For those who didn’t follow the process of the Comprehensive Plan for Tysons, as shocking as that might sound to me, a significant component of the plan was the establishment of a street grid for the growing region. The current road network is more akin to suburban office parks, where individual developments do not necessarily communicate with their neighbors in terms of public road access, creating what many call “mega-blocks”.
This arrangement has increasingly become detrimental to both pedestrian and vehicular access to the commercial downtown, forcing all onto congested arterial corridors like Route 7 and Route 123, where other cities have multiple parallel roads that can help siphon off that funneling effect. The added benefit to a street grid is a more human scale, traversable to pedestrians and cyclists, blocking pattern.
We are now able to say that the first in a long line of developer funded street grid links is now in place, and ready to be connected to future projects. It exists on the north side of Georgelas’ Ascent property at Spring Hill Station.
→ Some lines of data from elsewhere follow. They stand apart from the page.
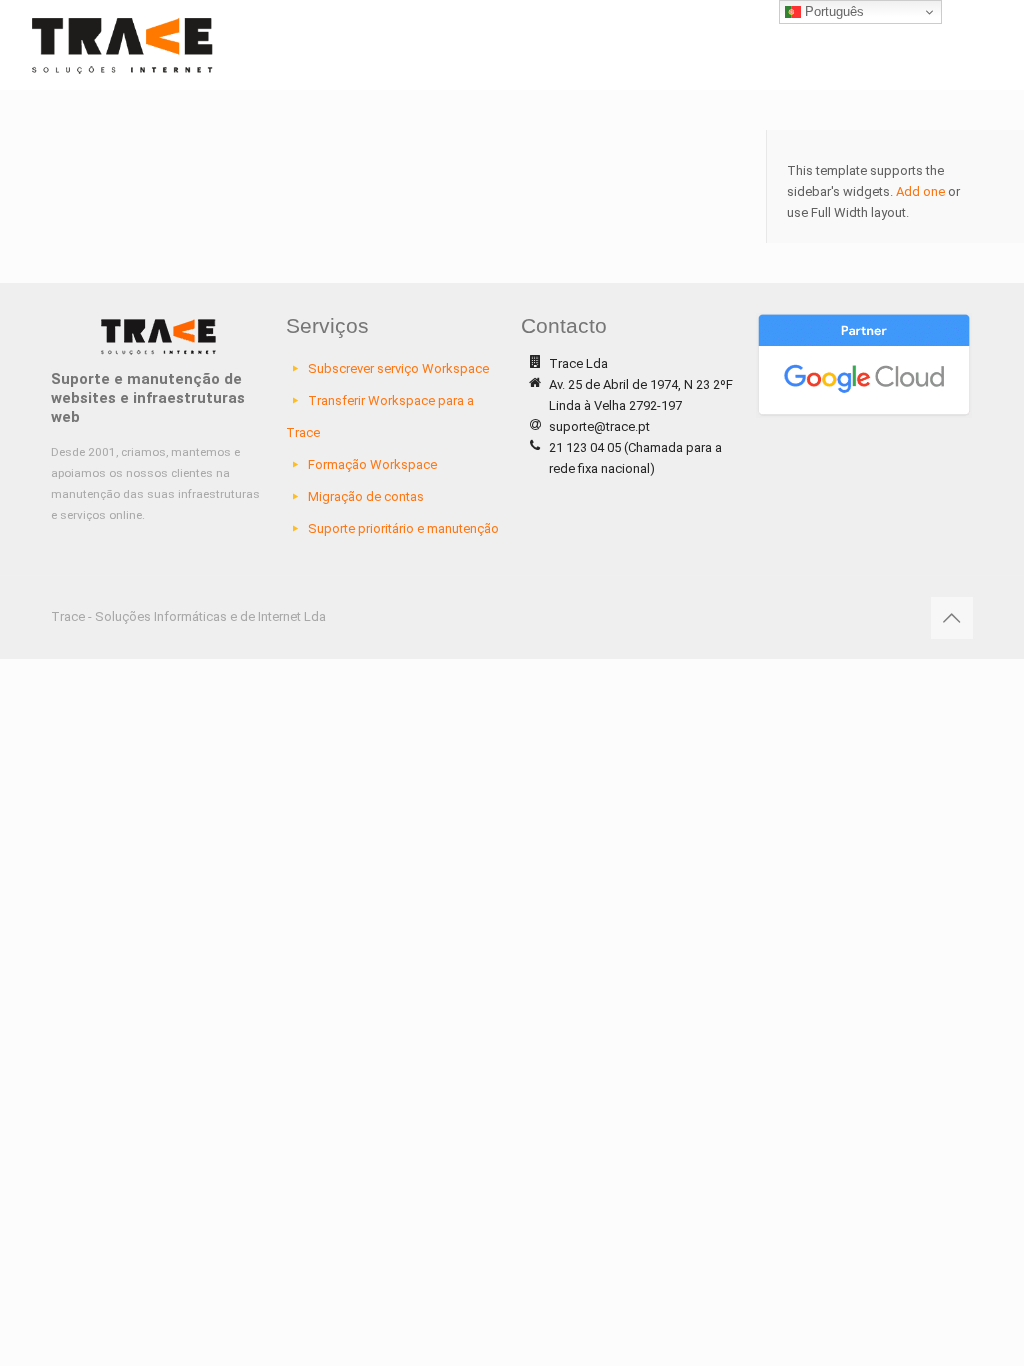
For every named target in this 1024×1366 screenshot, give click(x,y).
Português (832, 11)
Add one (920, 191)
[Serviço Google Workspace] (122, 45)
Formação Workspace (372, 464)
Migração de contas (366, 496)
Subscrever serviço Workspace (398, 368)
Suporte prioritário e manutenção (403, 528)
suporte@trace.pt (599, 426)
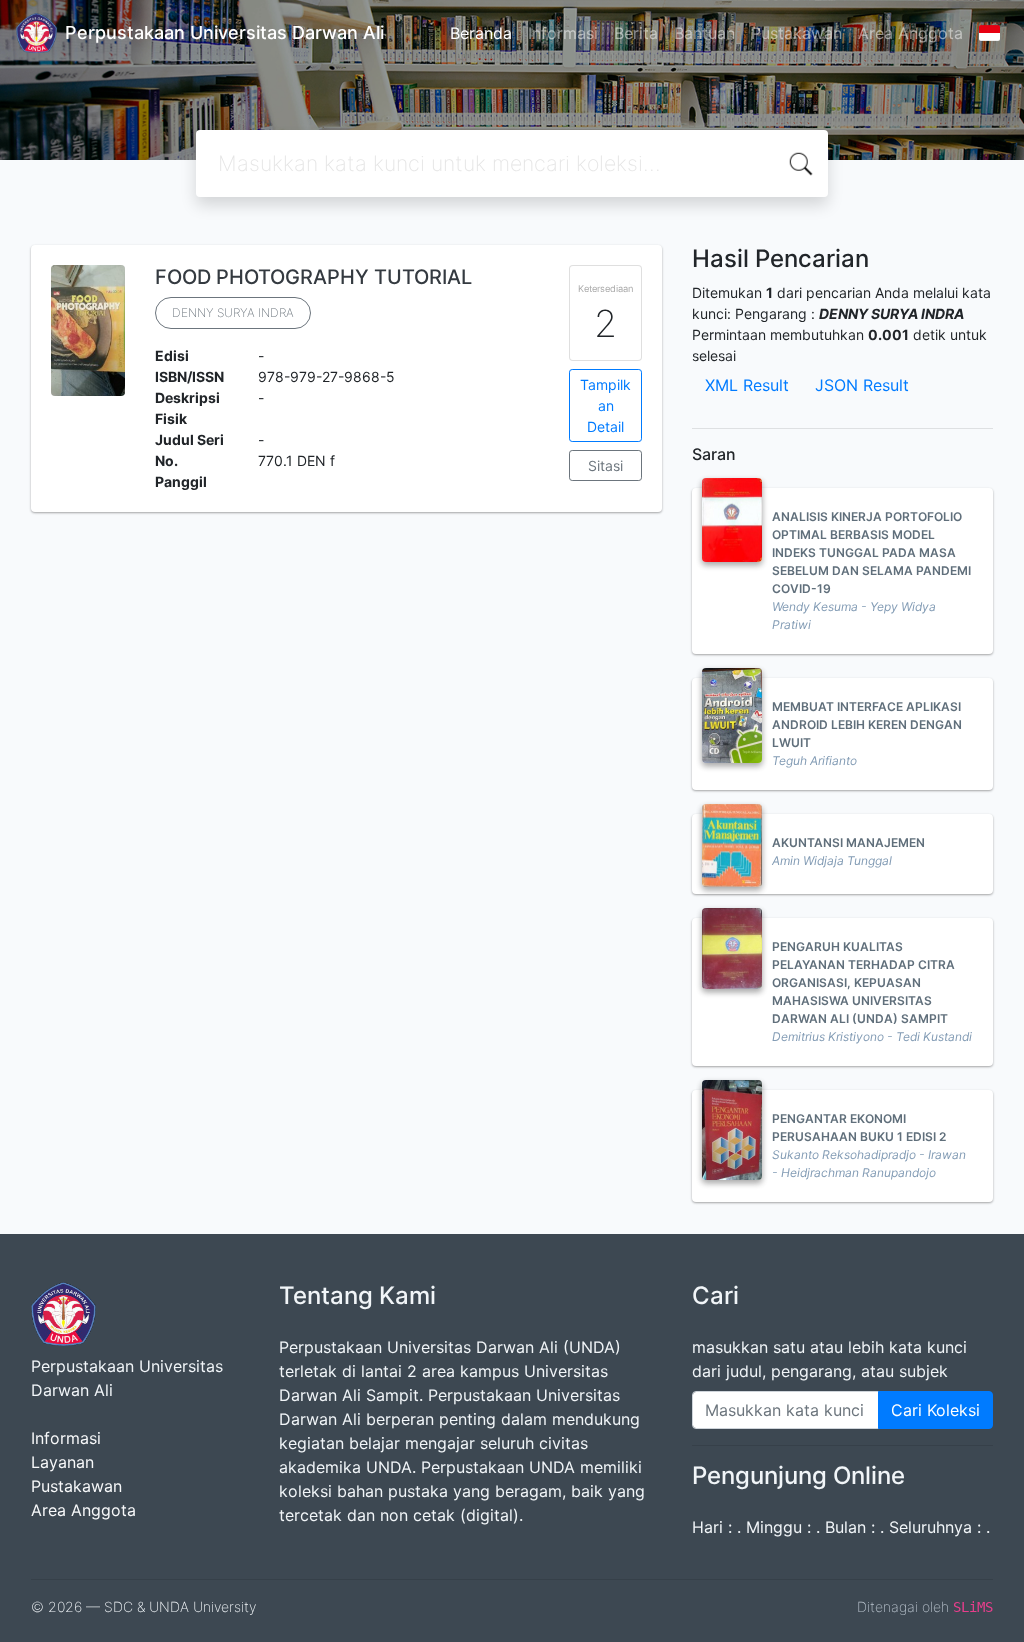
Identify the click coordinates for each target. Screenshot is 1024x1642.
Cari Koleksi (935, 1410)
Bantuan (704, 33)
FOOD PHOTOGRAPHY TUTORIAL (313, 277)
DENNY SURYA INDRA (233, 312)
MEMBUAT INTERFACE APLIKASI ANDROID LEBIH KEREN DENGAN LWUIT (867, 724)
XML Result (747, 385)
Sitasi (605, 465)
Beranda (481, 33)
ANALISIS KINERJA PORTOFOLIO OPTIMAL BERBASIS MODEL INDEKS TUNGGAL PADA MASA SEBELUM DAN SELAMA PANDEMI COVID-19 (871, 552)
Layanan (62, 1462)
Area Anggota (910, 33)
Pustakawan (796, 33)
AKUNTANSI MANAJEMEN (848, 842)
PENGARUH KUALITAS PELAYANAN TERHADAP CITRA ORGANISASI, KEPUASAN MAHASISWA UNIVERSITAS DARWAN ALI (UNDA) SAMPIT (863, 982)
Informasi (563, 33)
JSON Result (862, 385)
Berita (636, 33)
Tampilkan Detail (605, 405)
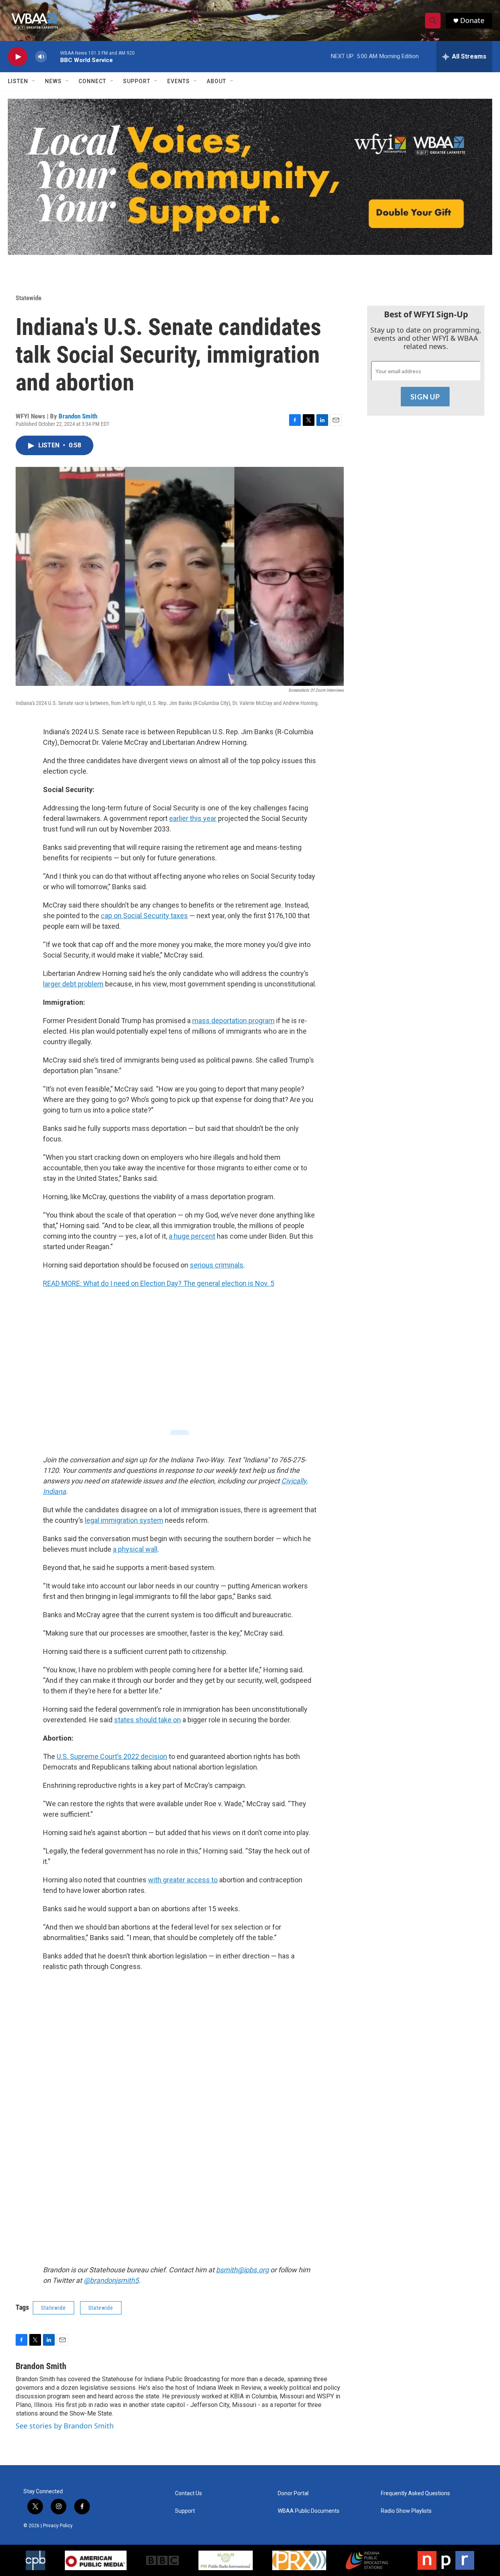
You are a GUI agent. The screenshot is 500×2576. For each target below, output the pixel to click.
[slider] (53, 56)
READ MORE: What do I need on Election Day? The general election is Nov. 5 (158, 1283)
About (216, 81)
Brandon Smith (78, 416)
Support (136, 81)
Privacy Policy (58, 2525)
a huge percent (192, 1236)
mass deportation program (233, 1021)
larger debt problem (73, 984)
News (53, 81)
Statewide (28, 298)
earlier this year (192, 818)
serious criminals (216, 1265)
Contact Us (188, 2493)
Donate (472, 20)
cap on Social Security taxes (144, 915)
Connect (92, 81)
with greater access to (183, 1880)
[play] (17, 56)
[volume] (41, 57)
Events (178, 81)
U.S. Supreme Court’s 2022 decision (112, 1756)
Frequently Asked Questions (415, 2493)
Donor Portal (293, 2493)
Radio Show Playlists (406, 2511)
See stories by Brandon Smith (65, 2425)
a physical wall (135, 1549)
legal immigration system (124, 1520)
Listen (18, 81)
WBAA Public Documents (308, 2511)
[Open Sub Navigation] (34, 81)
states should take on (147, 1720)
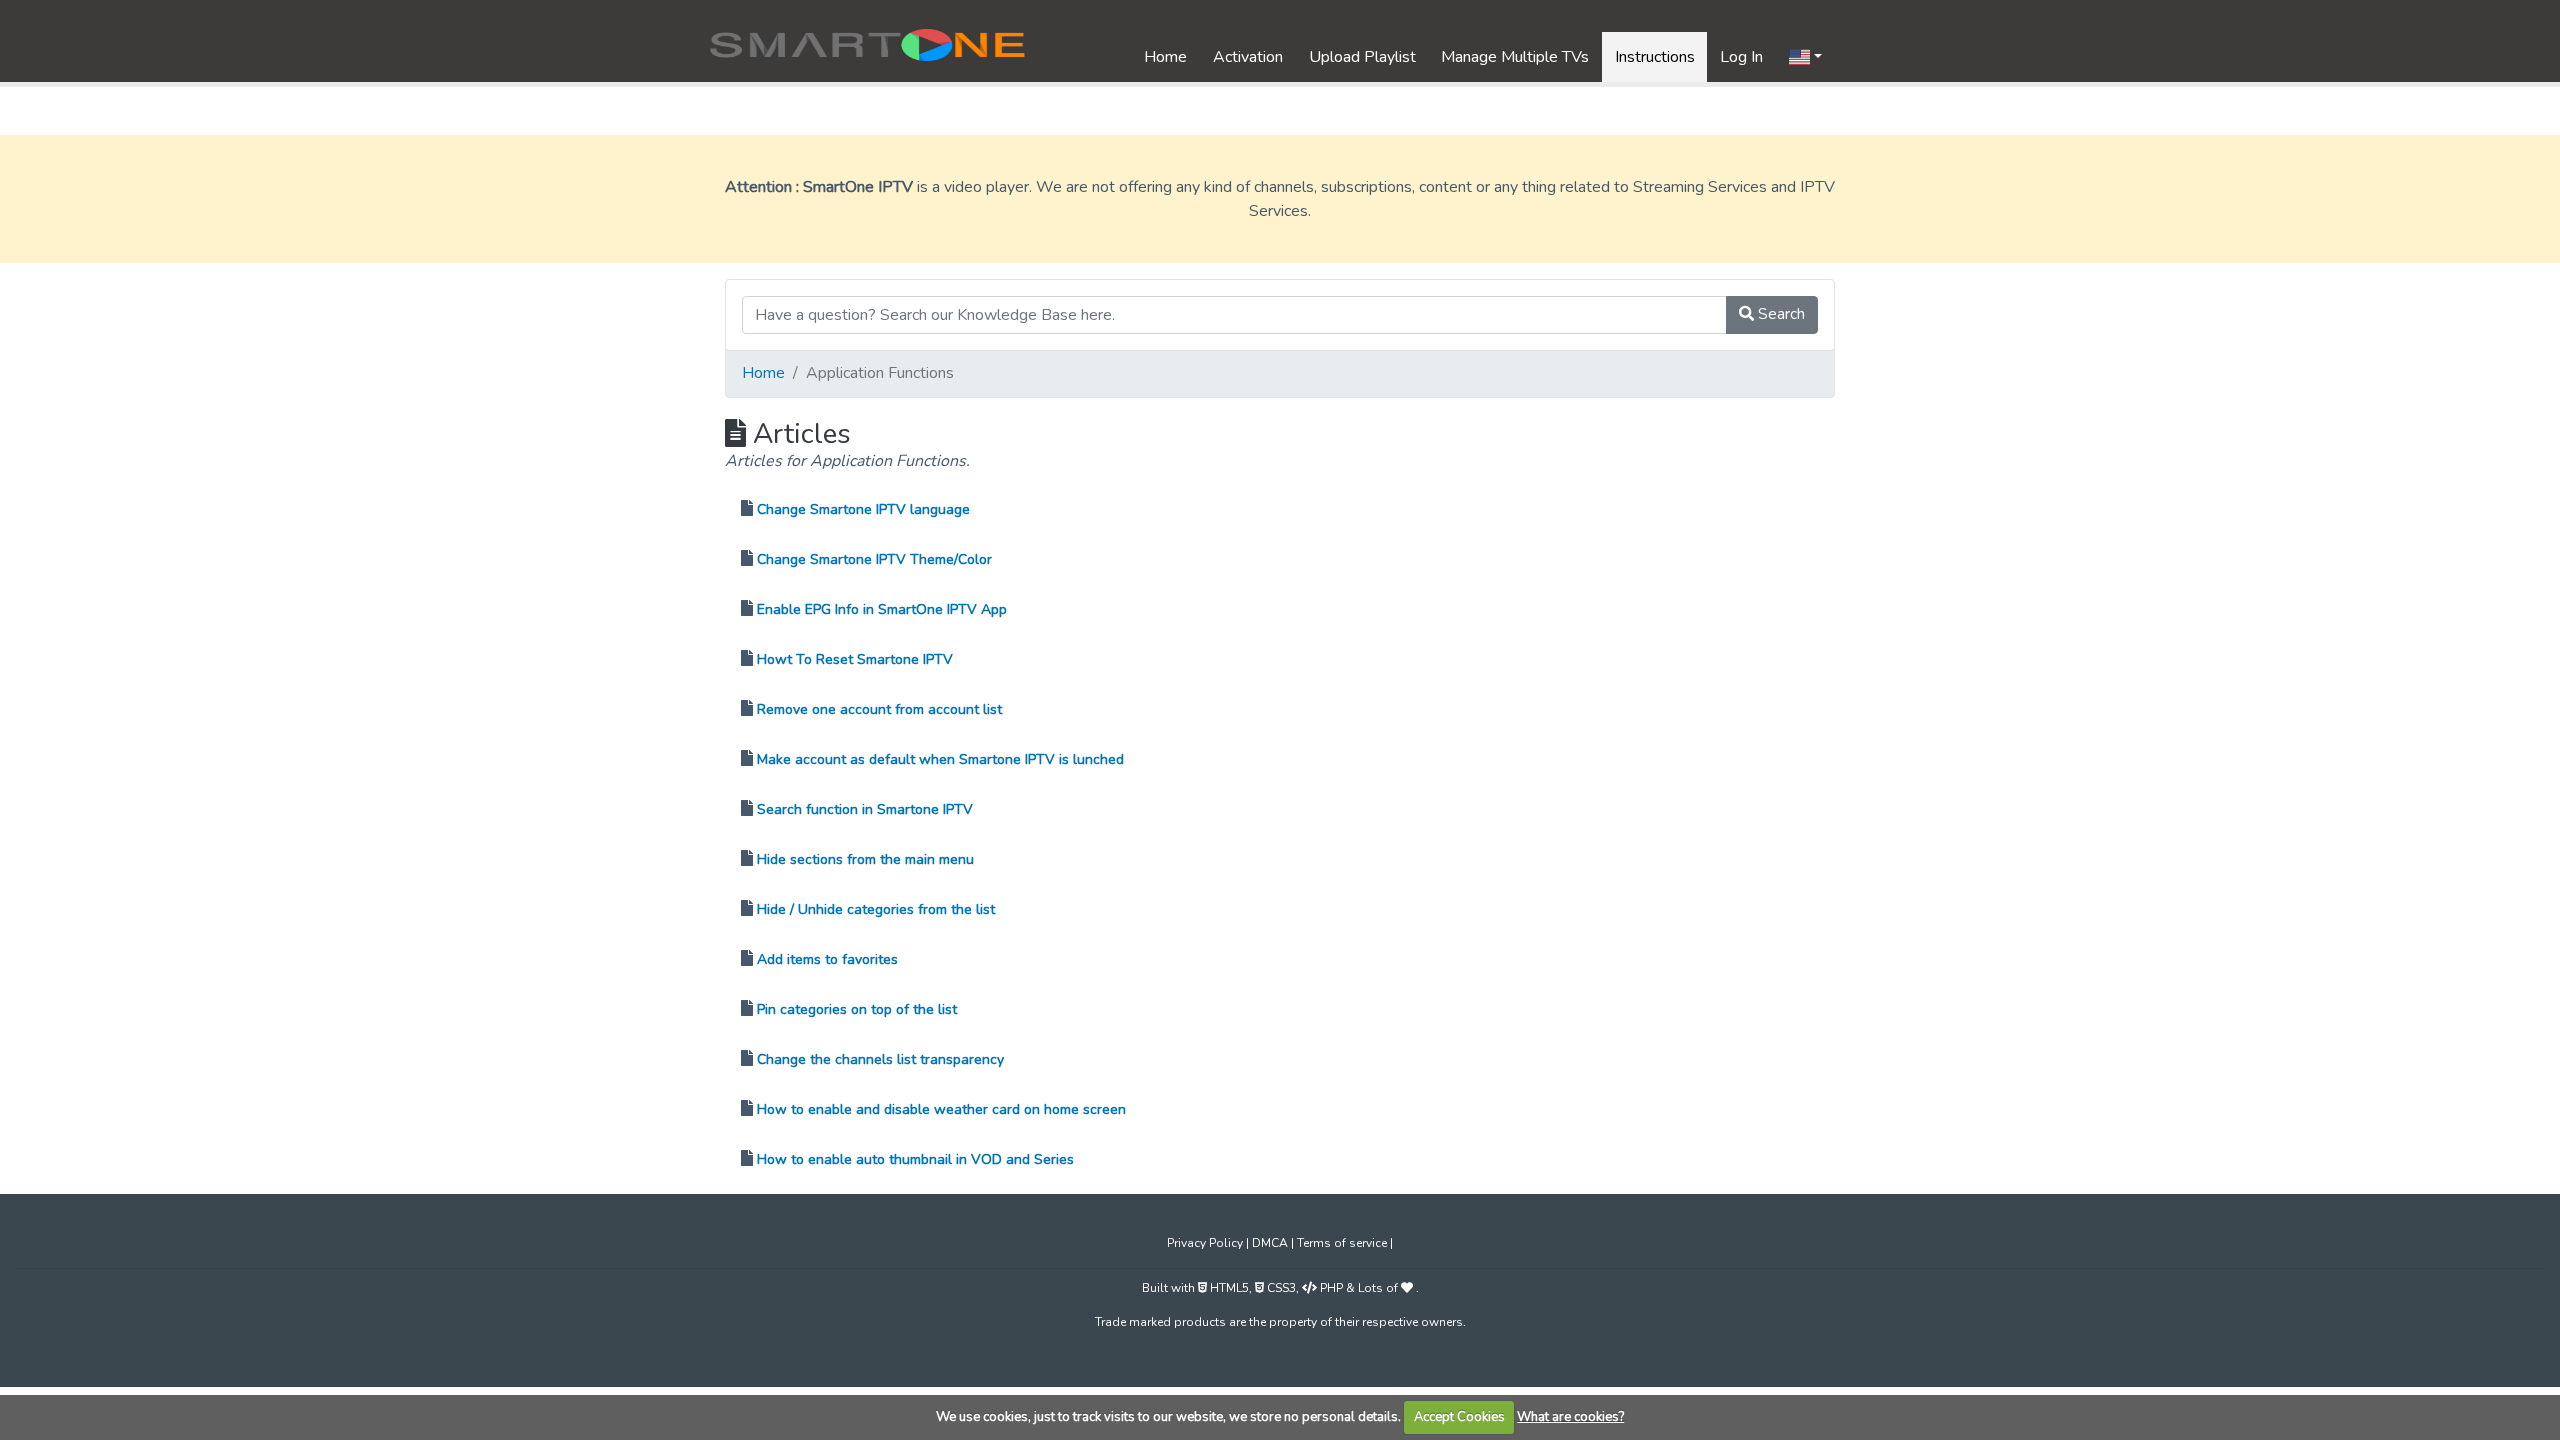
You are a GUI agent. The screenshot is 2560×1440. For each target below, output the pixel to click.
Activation (1248, 57)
While it may not look like much, it is a precedent signifying the feasibility of the concept as a whole; with proper planning, infrastructure can be incorporated without any additional costs to either the developers or the public, like measuring twice and cutting once.
The Ascent property, managed by Greystar, has completed construction of the building and is moving forward with leasing, but the final touches to the road have been pending improved weather conditions. The good news is the costly elements like the underlying structural aggregate, pavement, and much of the sidewalk network are all in place, and the remaining components are all marketable improvements to the property which touts urban access to transit.
The very minor, in the grand scheme of planned changes, improvement isn’t much to cheer about by itself, but it is essential to the new era in Tysons, showing that with proper foresight and communication between public and private interests, a new culture of multi-modal access can be implemented without headaches.